Data in this exercise:
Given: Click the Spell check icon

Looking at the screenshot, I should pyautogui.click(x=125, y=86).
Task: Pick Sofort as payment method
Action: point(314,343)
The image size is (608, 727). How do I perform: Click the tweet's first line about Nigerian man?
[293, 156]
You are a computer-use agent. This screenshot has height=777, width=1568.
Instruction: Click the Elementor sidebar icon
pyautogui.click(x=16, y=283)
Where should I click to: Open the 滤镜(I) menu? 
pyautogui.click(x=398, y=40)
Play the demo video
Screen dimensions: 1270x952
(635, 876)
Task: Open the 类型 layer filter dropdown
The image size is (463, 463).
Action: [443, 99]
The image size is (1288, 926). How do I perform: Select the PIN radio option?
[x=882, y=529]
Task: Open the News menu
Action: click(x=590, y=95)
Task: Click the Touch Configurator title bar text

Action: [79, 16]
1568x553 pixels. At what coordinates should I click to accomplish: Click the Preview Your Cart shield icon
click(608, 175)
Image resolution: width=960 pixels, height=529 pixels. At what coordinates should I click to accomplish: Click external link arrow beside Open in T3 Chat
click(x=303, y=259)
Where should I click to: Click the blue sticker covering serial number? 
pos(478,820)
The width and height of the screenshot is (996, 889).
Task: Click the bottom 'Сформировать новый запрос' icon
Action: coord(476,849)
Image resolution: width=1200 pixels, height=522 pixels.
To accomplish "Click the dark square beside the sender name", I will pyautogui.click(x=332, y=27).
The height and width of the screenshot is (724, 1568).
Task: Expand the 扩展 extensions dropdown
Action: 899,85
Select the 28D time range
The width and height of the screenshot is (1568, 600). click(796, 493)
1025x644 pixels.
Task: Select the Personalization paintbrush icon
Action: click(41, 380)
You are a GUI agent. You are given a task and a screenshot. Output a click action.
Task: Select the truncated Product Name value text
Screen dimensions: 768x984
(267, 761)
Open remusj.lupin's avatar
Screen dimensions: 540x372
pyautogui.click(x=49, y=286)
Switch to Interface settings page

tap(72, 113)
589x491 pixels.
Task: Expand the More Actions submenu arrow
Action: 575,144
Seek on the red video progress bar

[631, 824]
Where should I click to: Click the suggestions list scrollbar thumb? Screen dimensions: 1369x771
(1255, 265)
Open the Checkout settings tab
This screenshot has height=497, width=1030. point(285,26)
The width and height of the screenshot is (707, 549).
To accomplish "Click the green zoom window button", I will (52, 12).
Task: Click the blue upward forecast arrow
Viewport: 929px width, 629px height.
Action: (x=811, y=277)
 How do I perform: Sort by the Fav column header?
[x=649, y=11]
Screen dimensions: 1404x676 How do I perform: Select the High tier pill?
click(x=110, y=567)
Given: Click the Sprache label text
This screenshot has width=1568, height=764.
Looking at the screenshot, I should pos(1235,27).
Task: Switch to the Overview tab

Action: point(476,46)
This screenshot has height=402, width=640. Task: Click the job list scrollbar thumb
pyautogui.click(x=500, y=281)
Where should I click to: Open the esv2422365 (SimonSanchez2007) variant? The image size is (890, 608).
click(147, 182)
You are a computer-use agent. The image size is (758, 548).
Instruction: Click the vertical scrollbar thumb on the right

Exercise description:
Convert the items above into a Markdown table with a Row column for the row number and a Line column for the text of each line. Leave out the blank lines.

Written solution:
| Row | Line |
|---|---|
| 1 | Given: Click the Spell check icon |
| 2 | Looking at the screenshot, I should pyautogui.click(x=125, y=86). |
| 3 | Task: Pick Sofort as payment method |
| 4 | Action: point(314,343) |
| 5 | The image size is (608, 727). How do I perform: Click the tweet's first line about Nigerian man? |
| 6 | [293, 156] |
| 7 | You are a computer-use agent. This screenshot has height=777, width=1568. |
| 8 | Instruction: Click the Elementor sidebar icon |
| 9 | pyautogui.click(x=16, y=283) |
| 10 | Where should I click to: Open the 滤镜(I) menu?  |
| 11 | pyautogui.click(x=398, y=40) |
| 12 | Play the demo video |
| 13 | Screen dimensions: 1270x952 |
| 14 | (635, 876) |
| 15 | Task: Open the 类型 layer filter dropdown |
| 16 | The image size is (463, 463). |
| 17 | Action: [443, 99] |
| 18 | The image size is (1288, 926). How do I perform: Select the PIN radio option? |
| 19 | [x=882, y=529] |
| 20 | Task: Open the News menu |
| 21 | Action: click(x=590, y=95) |
| 22 | Task: Click the Touch Configurator title bar text |
| 23 | Action: [79, 16] |
| 24 | 1568x553 pixels. At what coordinates should I click to accomplish: Click the Preview Your Cart shield icon |
| 25 | click(608, 175) |
| 26 | Image resolution: width=960 pixels, height=529 pixels. At what coordinates should I click to accomplish: Click external link arrow beside Open in T3 Chat |
| 27 | click(x=303, y=259) |
| 28 | Where should I click to: Click the blue sticker covering serial number?  |
| 29 | pos(478,820) |
| 30 | The width and height of the screenshot is (996, 889). |
| 31 | Task: Click the bottom 'Сформировать новый запрос' icon |
| 32 | Action: coord(476,849) |
| 33 | Image resolution: width=1200 pixels, height=522 pixels. |
| 34 | To accomplish "Click the dark square beside the sender name", I will pyautogui.click(x=332, y=27). |
| 35 | The height and width of the screenshot is (724, 1568). |
| 36 | Task: Expand the 扩展 extensions dropdown |
| 37 | Action: 899,85 |
| 38 | Select the 28D time range |
| 39 | The width and height of the screenshot is (1568, 600). click(796, 493) |
| 40 | 1025x644 pixels. |
| 41 | Task: Select the Personalization paintbrush icon |
| 42 | Action: click(41, 380) |
| 43 | You are a GUI agent. You are given a task and a screenshot. Output a click action. |
| 44 | Task: Select the truncated Product Name value text |
| 45 | Screen dimensions: 768x984 |
| 46 | (267, 761) |
| 47 | Open remusj.lupin's avatar |
| 48 | Screen dimensions: 540x372 |
| 49 | pyautogui.click(x=49, y=286) |
| 50 | Switch to Interface settings page |
| 51 | tap(72, 113) |
| 52 | 589x491 pixels. |
| 53 | Task: Expand the More Actions submenu arrow |
| 54 | Action: 575,144 |
| 55 | Seek on the red video progress bar |
| 56 | [631, 824] |
| 57 | Where should I click to: Click the suggestions list scrollbar thumb? Screen dimensions: 1369x771 |
| 58 | (1255, 265) |
| 59 | Open the Checkout settings tab |
| 60 | This screenshot has height=497, width=1030. point(285,26) |
| 61 | The width and height of the screenshot is (707, 549). |
| 62 | To accomplish "Click the green zoom window button", I will (52, 12). |
| 63 | Task: Click the blue upward forecast arrow |
| 64 | Viewport: 929px width, 629px height. |
| 65 | Action: (x=811, y=277) |
| 66 |  How do I perform: Sort by the Fav column header? |
| 67 | [x=649, y=11] |
| 68 | Screen dimensions: 1404x676 How do I perform: Select the High tier pill? |
| 69 | click(x=110, y=567) |
| 70 | Given: Click the Sprache label text |
| 71 | This screenshot has width=1568, height=764. |
| 72 | Looking at the screenshot, I should pos(1235,27). |
| 73 | Task: Switch to the Overview tab |
| 74 | Action: point(476,46) |
| 75 | This screenshot has height=402, width=640. Task: Click the job list scrollbar thumb |
| 76 | pyautogui.click(x=500, y=281) |
| 77 | Where should I click to: Open the esv2422365 (SimonSanchez2007) variant? The image size is (890, 608). |
| 78 | click(147, 182) |
| 79 | You are a computer-use agent. The image size is (758, 548). |
| 80 | Instruction: Click the vertical scrollbar thumb on the right |